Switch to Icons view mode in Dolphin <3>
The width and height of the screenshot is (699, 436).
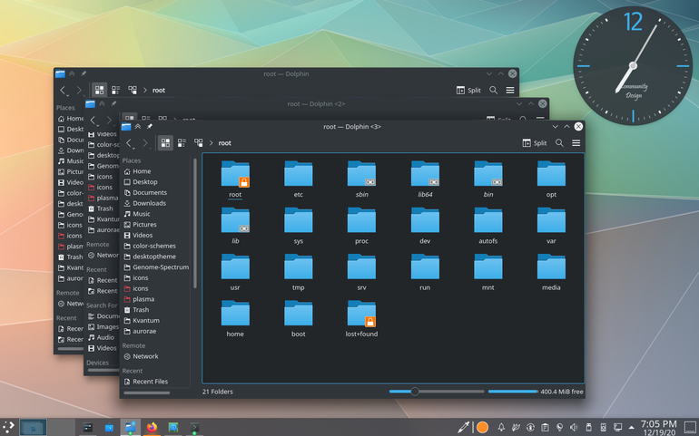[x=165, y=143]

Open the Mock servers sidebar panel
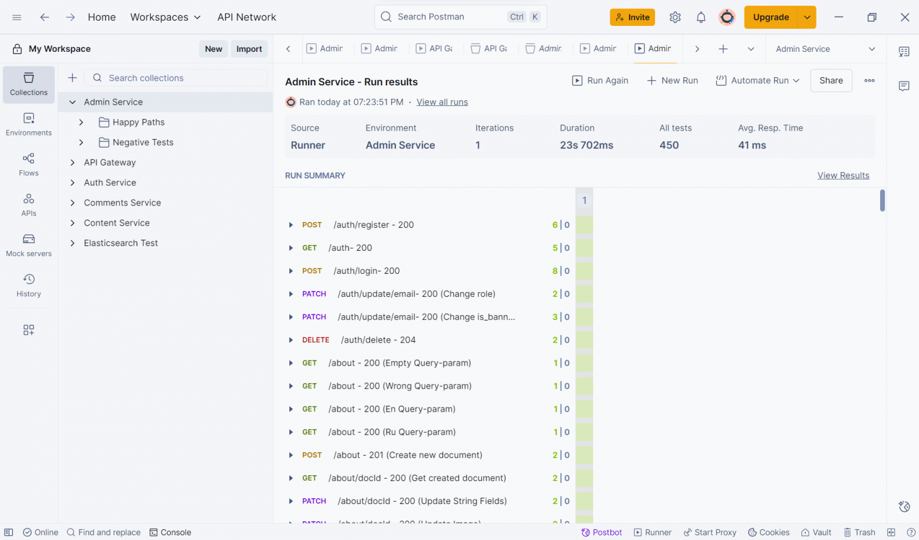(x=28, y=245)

...

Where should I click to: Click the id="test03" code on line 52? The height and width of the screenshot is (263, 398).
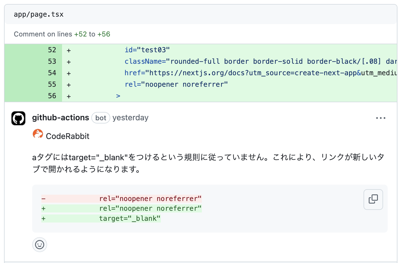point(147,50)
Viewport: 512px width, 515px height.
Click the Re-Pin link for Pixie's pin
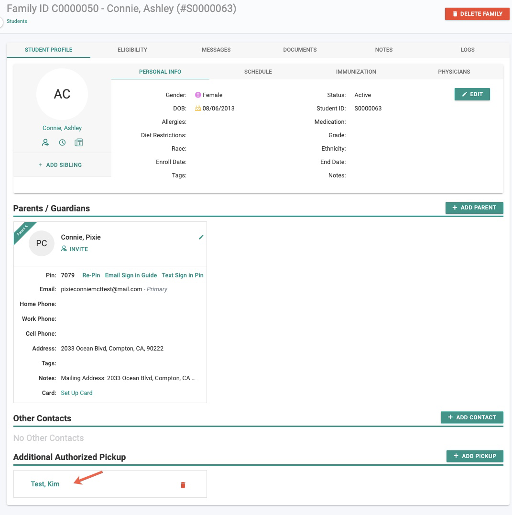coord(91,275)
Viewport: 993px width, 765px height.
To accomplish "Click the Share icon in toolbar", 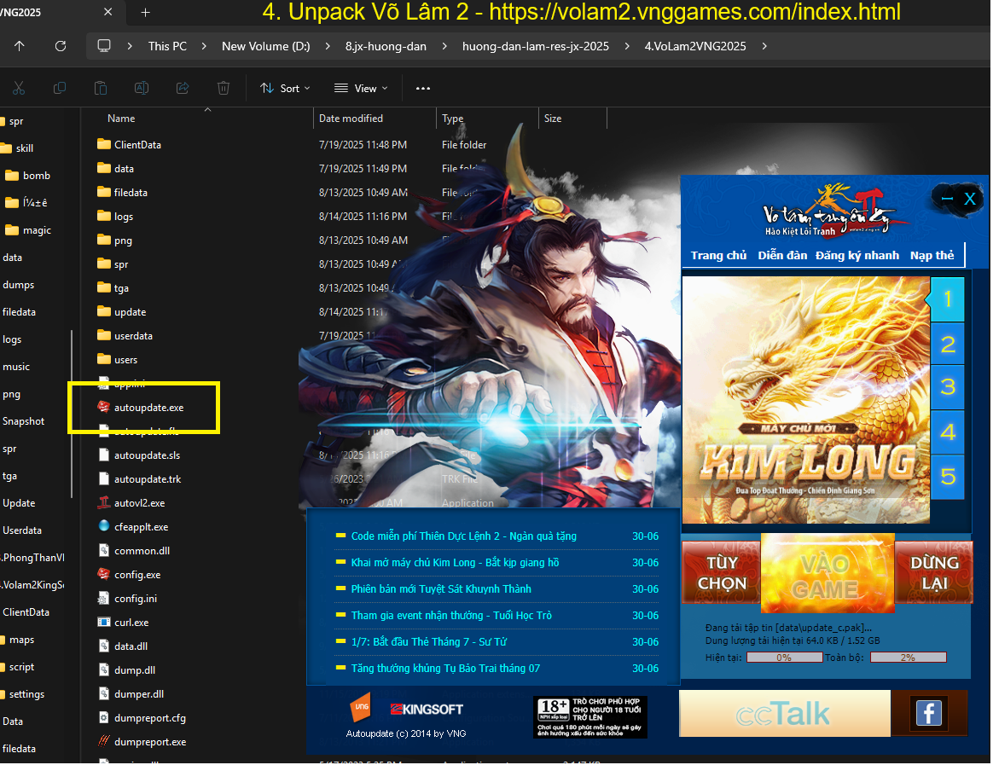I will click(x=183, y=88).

...

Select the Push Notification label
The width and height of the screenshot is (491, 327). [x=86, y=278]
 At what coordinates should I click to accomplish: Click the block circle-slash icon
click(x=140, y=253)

• [YOUR INSTRUCTIONS]:
Search the entries for the word "Viewport" and show every line that has it.

• [RESPONSE TO THE EXERCISE]:
Viewport: 512px width, 515px height.
Viewport: 993px width, 765px height.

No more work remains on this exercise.